Le Gabon fait face à des défis historiques, mais au lieu d’appeler à l’unité et à la paix, Albert Ondo Ossa s’enfonce dans une spirale inquiétante de prophéties délirantes et de discours alarmistes. Dimanche 30 mars, dans une déclaration solennelle aux allures de prêche messianique, il s’est autoproclamé « président légitimement élu », rejetant une nouvelle fois la transition en cours et appelant à empêcher l’élection présidentielle du 12 avril 2025. À travers ses propos, c’est un homme en perte totale de lucidité qui s’est exprimé, multipliant les menaces, les mises en garde apocalyptiques et les scénarios absurdes.

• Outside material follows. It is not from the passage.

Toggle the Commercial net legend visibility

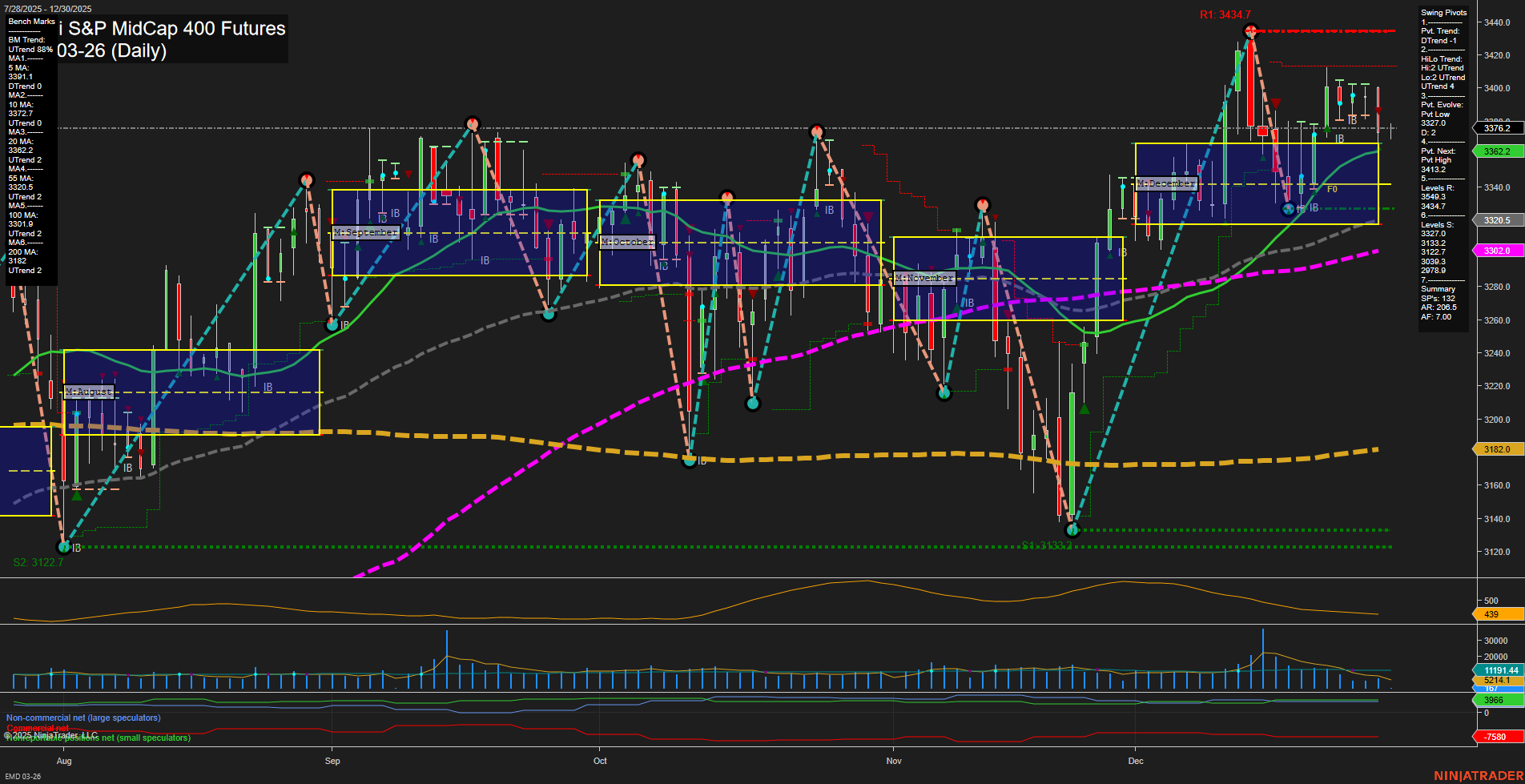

Un discours de plus en plus radical et dangereux
Depuis l’élection d’août 2023, qu’il prétend avoir remportée malgré l’évidence du contraire, Albert Ondo Ossa semble habité par une obsession maladive : celle de réécrire l’histoire et de s’imposer comme l’unique sauveur du Gabon. Son dernier discours ne laisse aucun doute : il ne reconnaît plus aucune réalité politique et s’enferme dans un délire de persécution, accusant la transition d’être une conspiration destinée à le priver du pouvoir.
Pire encore, il prône une radicalisation dangereuse, appelant ses partisans à utiliser tous les moyens pour empêcher l’élection de 2025. Un appel à l’insurrection à peine voilé, qui illustre son refus catégorique du jeu démocratique et son mépris total pour la volonté populaire.
Un « président fantôme » obsédé par son propre mirage
Si son discours frôle l’absurde, c’est bien parce qu’Albert Ondo Ossa se complaît dans son propre mythe. Il se voit en prophète du salut, allant jusqu’à citer la Bible pour justifier son combat solitaire. Son analyse politique est simple : le Gabon a deux choix. Soit le peuple reconnaît enfin sa supposée victoire en 2023 (ce qui, bien sûr, lui ouvrirait les portes du pouvoir), soit le pays sombre dans le chaos sous la présidence d’Oligui Nguema.
Un raisonnement aussi simpliste que dangereusement manipulateur, qui vise à alimenter un climat de peur et à diviser les Gabonais. Pourtant, la réalité est toute autre : le Gabon avance, les réformes se poursuivent, et la transition a redonné espoir à de nombreux citoyens. Mais dans sa quête désespérée de reconnaissance, Ondo Ossa refuse d’admettre qu’il a été battu politiquement et rejeté par l’opinion publique.
Un facteur de division et de tension
Alors que le pays aspire à un avenir apaisé, Albert Ondo Ossa joue avec le feu. Ses déclarations sont une menace pour la stabilité du Gabon. En appelant à la contestation systématique, en dénonçant un complot imaginaire et en attisant la peur, il cherche à créer un climat d’instabilité. Ses propos sur les soi-disant purges politiques, les règlements de comptes et les représailles ne reposent sur aucun fait concret, mais visent uniquement à diaboliser la transition et semer la confusion dans l’esprit des citoyens.
Son acharnement contre le régime actuel ressemble de plus en plus à un combat personnel qu’à une véritable vision pour le Gabon. Car derrière ses discours pseudo-messianiques, il n’apporte aucune solution, aucune alternative crédible. Tout ce qu’il propose, c’est le chaos et la confrontation.
Un homme qui perd pied face à la réalité
Albert Ondo Ossa n’est plus un leader politique crédible. Il est devenu un agitateur, un homme enfermé dans ses illusions, prêt à sacrifier la paix du Gabon pour satisfaire son ego blessé. Ses discours erratiques, sa posture victimaire permanente et son rejet de toute légitimité démocratique sont les signes d’une dérive inquiétante.
À mesure que l’élection présidentielle de 2025 approche, son comportement devient de plus en plus imprévisible et dangereux. Il ne s’agit plus d’un opposant politique, mais d’un trouble-fête qui cherche à entraver le processus démocratique.
Les Gabonais doivent être vigilants face à cet homme qui, plutôt que d’apporter des solutions, sème la division et l’incertitude. L’avenir du pays ne peut se construire sur les élucubrations d’un prophète du malheur qui n’a plus aucun lien avec la réalité.